Authors
Marie Abildgaard Tolstrup, Camilla Kjaer Lonkvist, Elizabeth Emilie Rosted, Taiba Abdulmohsen M Alrasheed, Freya Armstrong Bastrup, Biljana Mojsoska, Helena Plesnik, Tina Kosjek, Lisbet Rosenkrantz Hölmich, Nicco Krezdorn, Julie Gehl
Published in
Journal of visualized experiments : JoVE. Issue 232. Jun 09, 2026. Epub Jun 09, 2026.
Abstract
Cutaneous metastases in patients with incurable cancer represent a significant problem as they often cause pain, discomfort, and emotional distress that affect everyday life. Finding treatment options that are both effective and gentle is essential. ECT offers one such possibility. Here, short, high-voltage electrical pulses are applied directly to the tumor, briefly opening tumor cells, allowing chemotherapy to enter more effectively and kill cancer cells. Traditionally, patients receive 15.000 IU/m2 of bleomycin intravenously, but emerging evidence suggests that a lower dose may be just as effective while causing fewer side effects. This protocol describes an ongoing double-blinded, randomized clinical trial that tests whether ECT with half the standard bleomycin dose is non-inferior to the conventional regimen for tumor control in patients with cutaneous metastases. The article outlines randomization and blinding procedures, pretreatment evaluation, bleomycin preparation and administration, electrode placement, pulse delivery, and response evaluation using the modified Response Evaluation Criteria in Solid Tumors (mRECIST) criteria. In addition to clinical response at three months, the protocol includes pharmacokinetic blood sampling and qualitative interviews with the patients to enable a comprehensive evaluation of treatment impact.

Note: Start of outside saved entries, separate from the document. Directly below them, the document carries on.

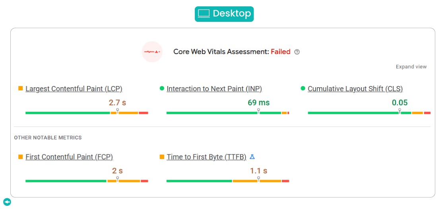
Task: Open First Contentful Paint (FCP) link
Action: click(72, 157)
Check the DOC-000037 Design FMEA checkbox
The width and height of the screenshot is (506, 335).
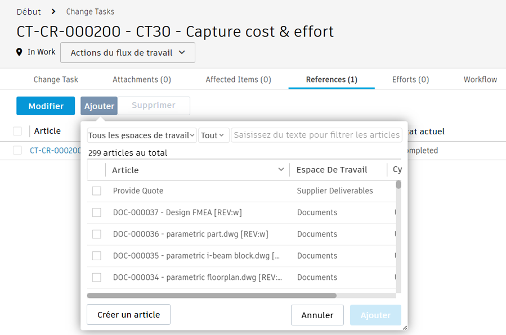(x=96, y=212)
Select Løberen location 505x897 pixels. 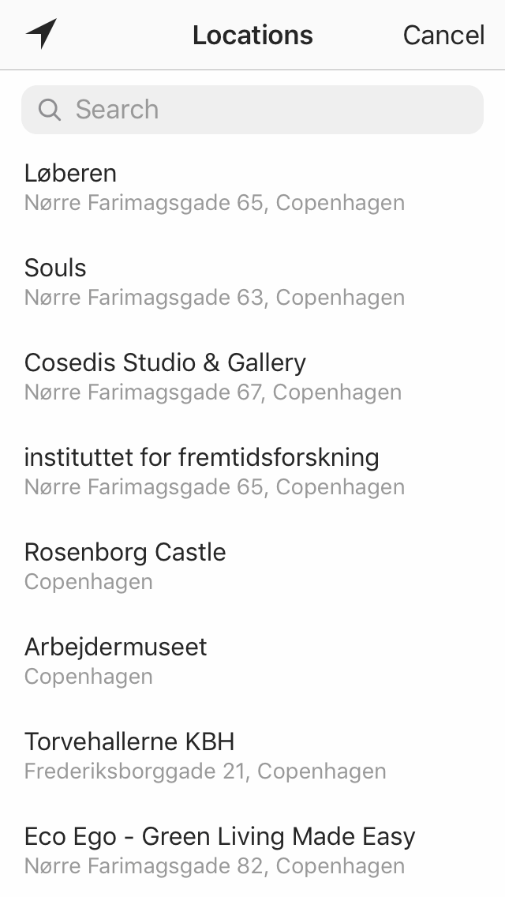tap(71, 174)
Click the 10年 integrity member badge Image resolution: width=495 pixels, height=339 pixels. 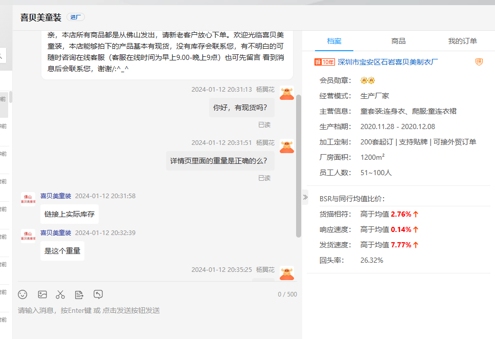pyautogui.click(x=325, y=62)
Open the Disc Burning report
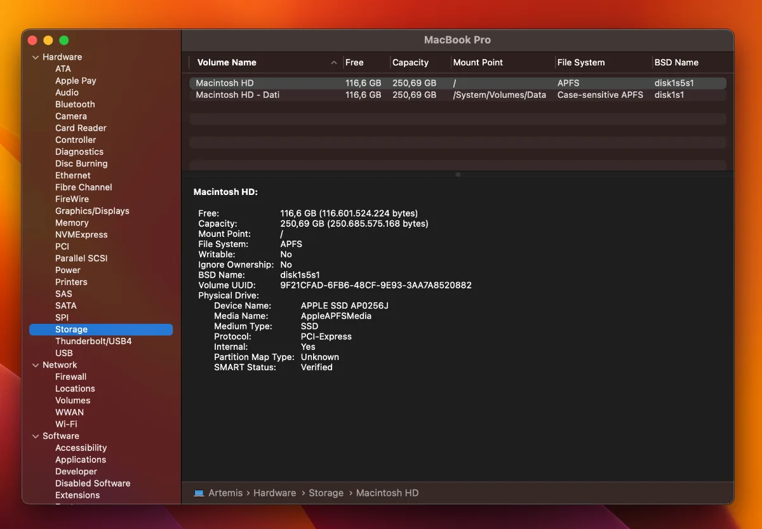762x529 pixels. point(81,163)
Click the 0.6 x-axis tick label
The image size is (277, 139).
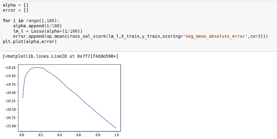click(x=79, y=135)

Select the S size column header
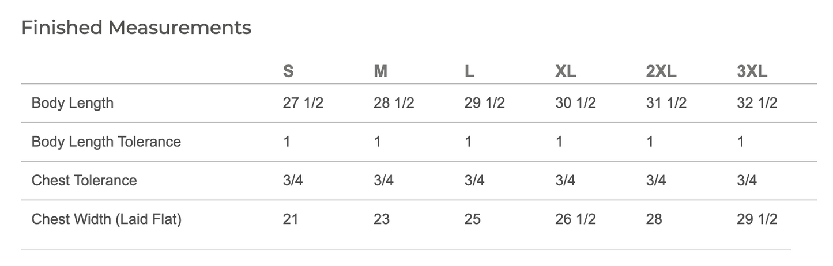[x=288, y=71]
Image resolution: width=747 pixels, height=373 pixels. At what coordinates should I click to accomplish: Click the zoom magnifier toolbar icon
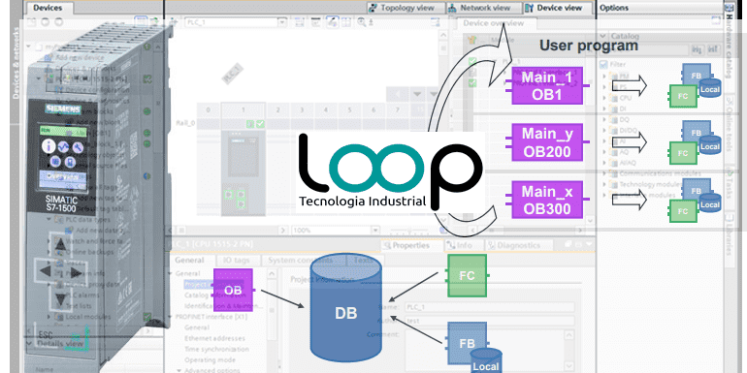pyautogui.click(x=361, y=22)
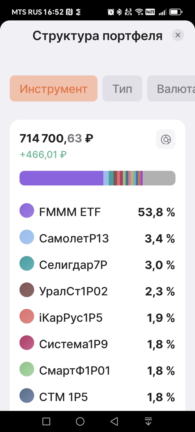Close the portfolio structure sheet
Screen dimensions: 195x432
point(178,35)
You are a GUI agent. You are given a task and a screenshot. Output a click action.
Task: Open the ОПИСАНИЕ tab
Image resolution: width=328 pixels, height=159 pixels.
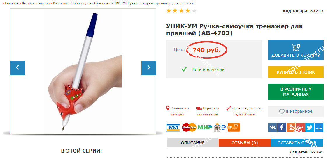click(193, 143)
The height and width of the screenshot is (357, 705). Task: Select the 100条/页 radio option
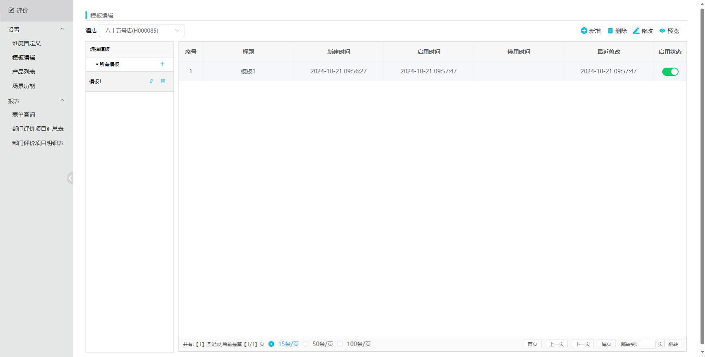(x=340, y=344)
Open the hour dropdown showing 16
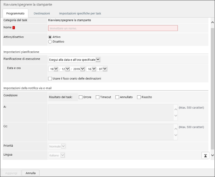Screen dimensions: 215x177 [x=91, y=69]
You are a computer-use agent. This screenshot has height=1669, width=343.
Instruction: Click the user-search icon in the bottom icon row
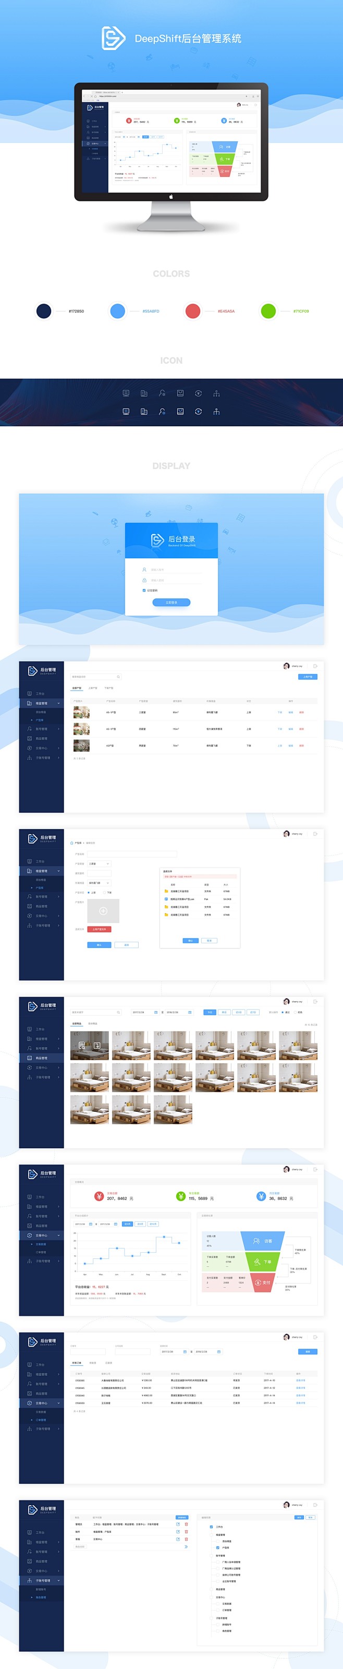[x=162, y=411]
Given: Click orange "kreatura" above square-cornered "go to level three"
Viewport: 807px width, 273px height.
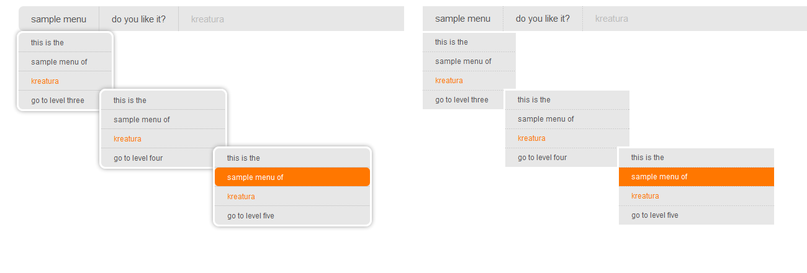Looking at the screenshot, I should pos(449,81).
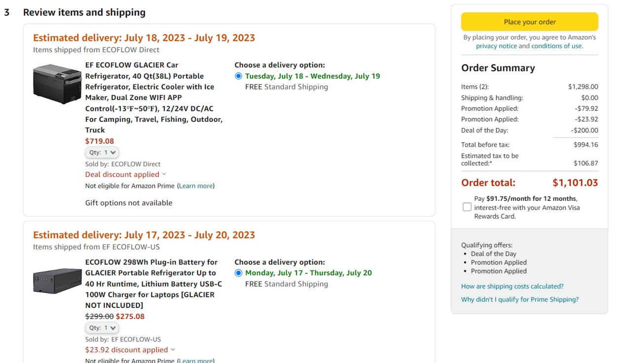
Task: Open the privacy notice link
Action: [x=496, y=46]
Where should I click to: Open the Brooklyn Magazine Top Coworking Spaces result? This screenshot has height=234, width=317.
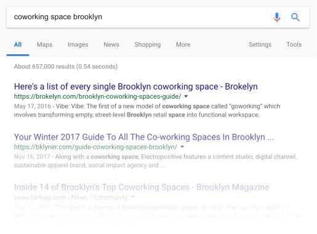pos(142,187)
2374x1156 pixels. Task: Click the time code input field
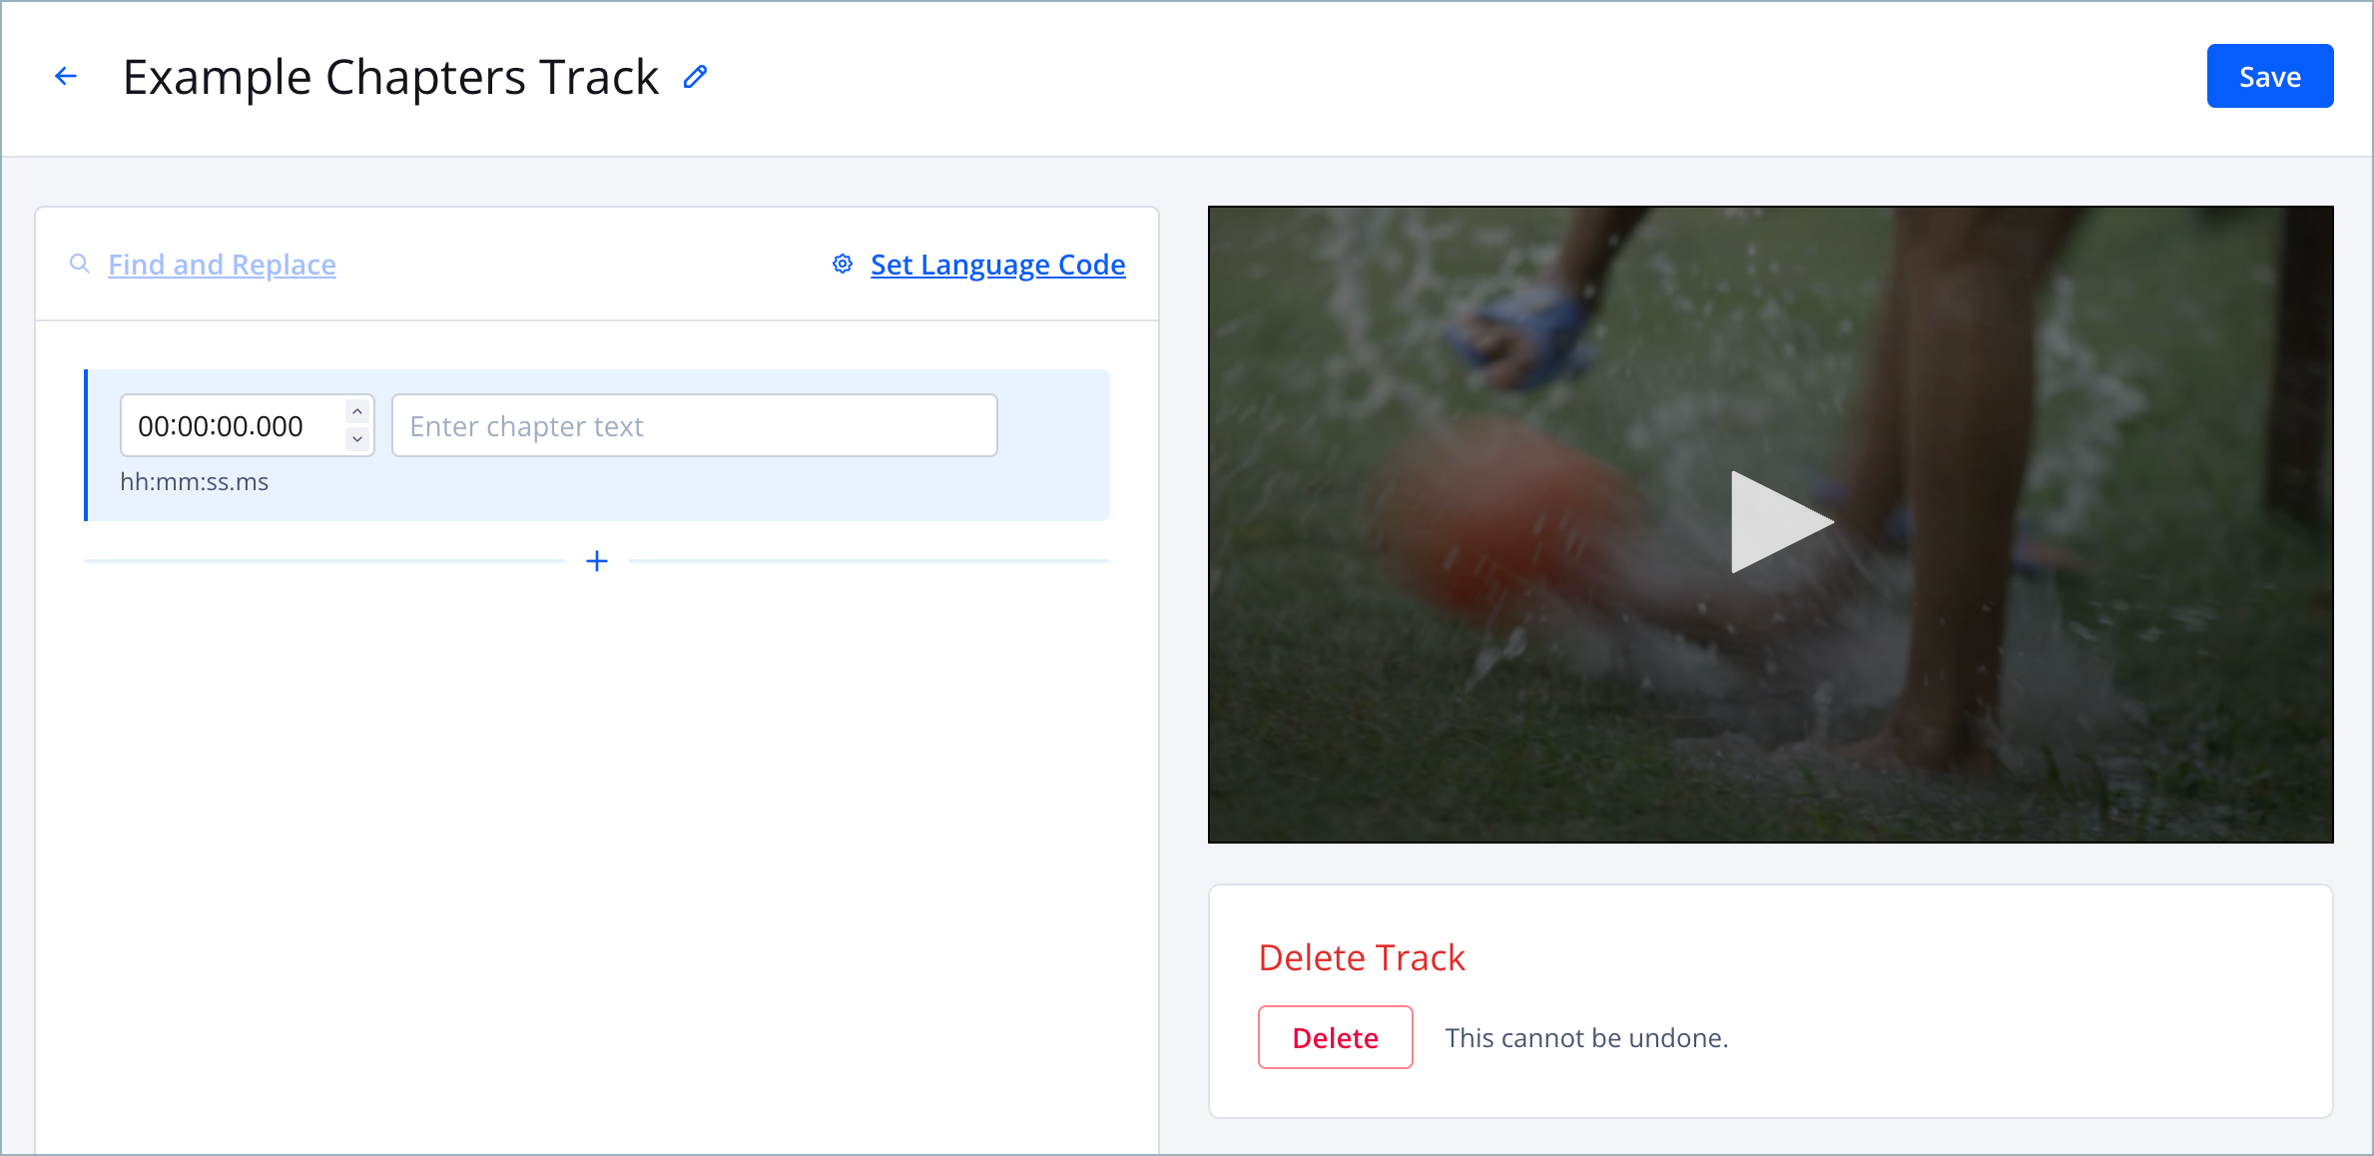pos(235,423)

Baseline tumor characteristics from the first 15 enrolled patients and an example of how mRECIST is applied are presented. Critical steps to ensure methodological rigor are discussed, including standardized tumor measurements, consistent electrode positioning, and predefined management of confluent or poorly demarcated tumors. By visually outlining the procedural workflow and key methodological considerations, this article provides a reproducible framework for dose optimization in ECT. It supports future implementation of reduced-dose regimens in clinical oncology practice.
PMID:
42372073
Bibliographic data and abstract were imported from PubMed on 30 Jun 2026.